The role of Hatsue Miyamoto was challenging to cast. Kerry Heysen saw Yûki Kudô in Heaven's Burning (1997), which was shot near Heysen and Hicks' home in South Australia. After watching her in Picture Bride (1994) and Mystery Train (1989), Hicks was convinced he'd found Hatsue. He said, "It was obvious that Youki claimed the role, which is the ideal thing you look for. She has a unique sensibility, placing herself within the emotions of the character so accurately and profoundly it's quite remarkable to watch."

Sam Shepard was impressed by the humanity of the characters, and identified on a personal level with the story's historical events. "This aspect of American history means something to me because my dad was in the Air Force and I grew up in the aftermath of Pearl Harbor. I remember very clearly the resulting prejudice against Japanese Americans. Pearl Harbor was still an enormous shock well into the 1950's so it's understandable, as in this story, that people were still full of fear and suspicion."

The film's complex structuring was first begun by screenwriter Ron Bass, who adapted David Guterson's source 1994 novel. Bass said: "What fascinated me about the book was the way it presents the interplay of past and present in our lives...their interconnectedness; how everything that has gone before, all the elements that seemed so accidental, are present in defining who we are, and what we'll do at a given moment."

Of the film, to production designer Jeannine Oppewall, "it shows the arbitrary and capricious nature of life - its randomness - something very difficult for us humans to accept. We all too often resort to a court of law because we need someone to blame."

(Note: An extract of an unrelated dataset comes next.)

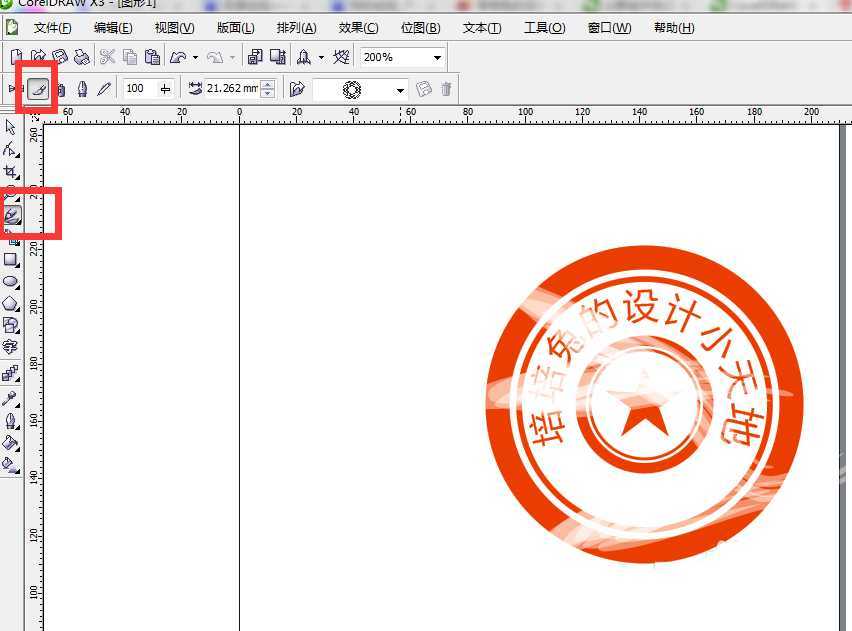
Task: Toggle the Brush artistic media mode
Action: point(38,89)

For source novelist David Guterson, his source novel was the end result of his own contemplation upon an evident reality. He said: "Horrible things happen to innocent people all the time, for no good reason."

According to director Scott Hicks, "the story is told through the gradual unravelling of several different mysteries: what happened at sea...in the war...what happened to Hatsue and Ishmael. I wanted the film to move seamlessly through its different time frames, like a knife through a slice of cake."

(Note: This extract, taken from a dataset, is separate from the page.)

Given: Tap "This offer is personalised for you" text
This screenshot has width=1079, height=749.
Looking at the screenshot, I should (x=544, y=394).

Production Designer Jeannine Oppewall joined the producers and director on months of scouting throughout the Pacific Northwest and Alaska. She said: "It was important to find the most poetic and visually arresting locations. Since the story reflects the impact of an accident."

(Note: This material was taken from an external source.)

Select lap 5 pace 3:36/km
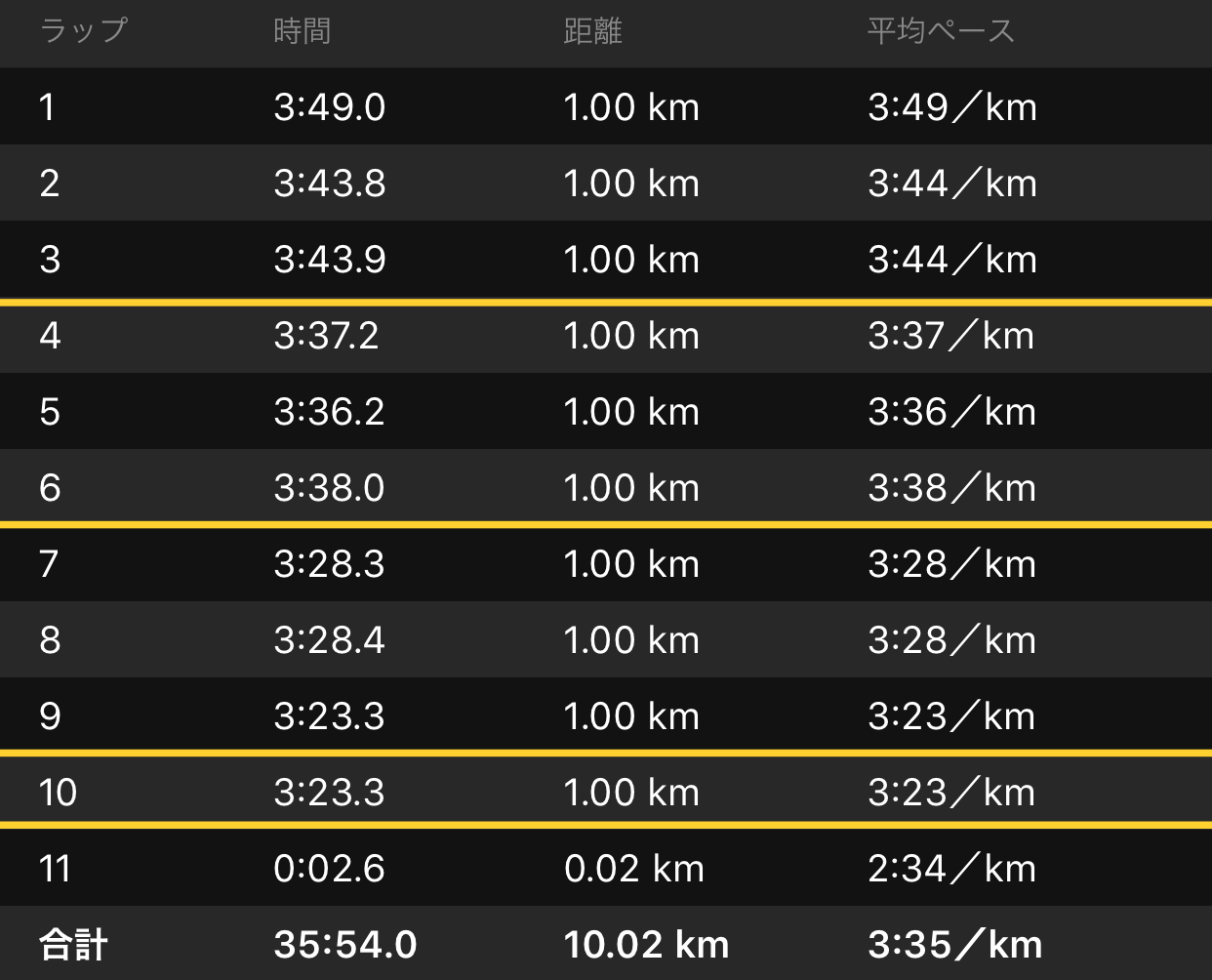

DirectorScott Hicks felt from the outset that a strong ensemble cast was required to tell the story.

The film, like the source novel, is set on San Piedro, a fictional island north of Puget Sound. There, the Anglo and Japanese-American populations have long lived in relative harmony - albeit within a tacit caste system in which immigrants, who are not permitted to own land, work Anglo berry farms. But Japan's shocking action electrifies, and divides, the community. Some people take advantage of their neighbors' tragedy, while others watch in silence as San Piedro's entire Japanese American population is sent into exile.

The film was made and first released about five years after its source novel of the same name, by David Guterson, was first published.

The film exemplifies a dovetailing of story and setting, theme and style and, over-arching these elements, a philosophical perspective about life.

Achieving the kind of coherent vision took exceptional effort on the part of the entire filmmaking group. To get it all right, each kept certain primary realities in the forefront of their minds: the Pacific Northwest is a "character" in and of itself; there must be historical verisimilitude and accuracy; and information was meted out very gradually.

This was Anne Suzuki's film debut, and Reeve Carney's film debut in a physical role. Carney did some voice work in Pom Poko (1994).

This was Scott Hicks' first theatrical feature film since Shine (1996).

The fulcrum for the story is the inter-racial relationship between Ishmael and Hatsue. Playfully begun in early childhood, by their teen years it has evolves into a kind of love and sexual longing, potentially threatening to the communities from which each springs, Anglo and Japanese. Despite the obvious obstacles, their attachment might have developed into a lifetime commitment, had not Japan bombed Pearl Harbor. Instead, it was summarily destroyed.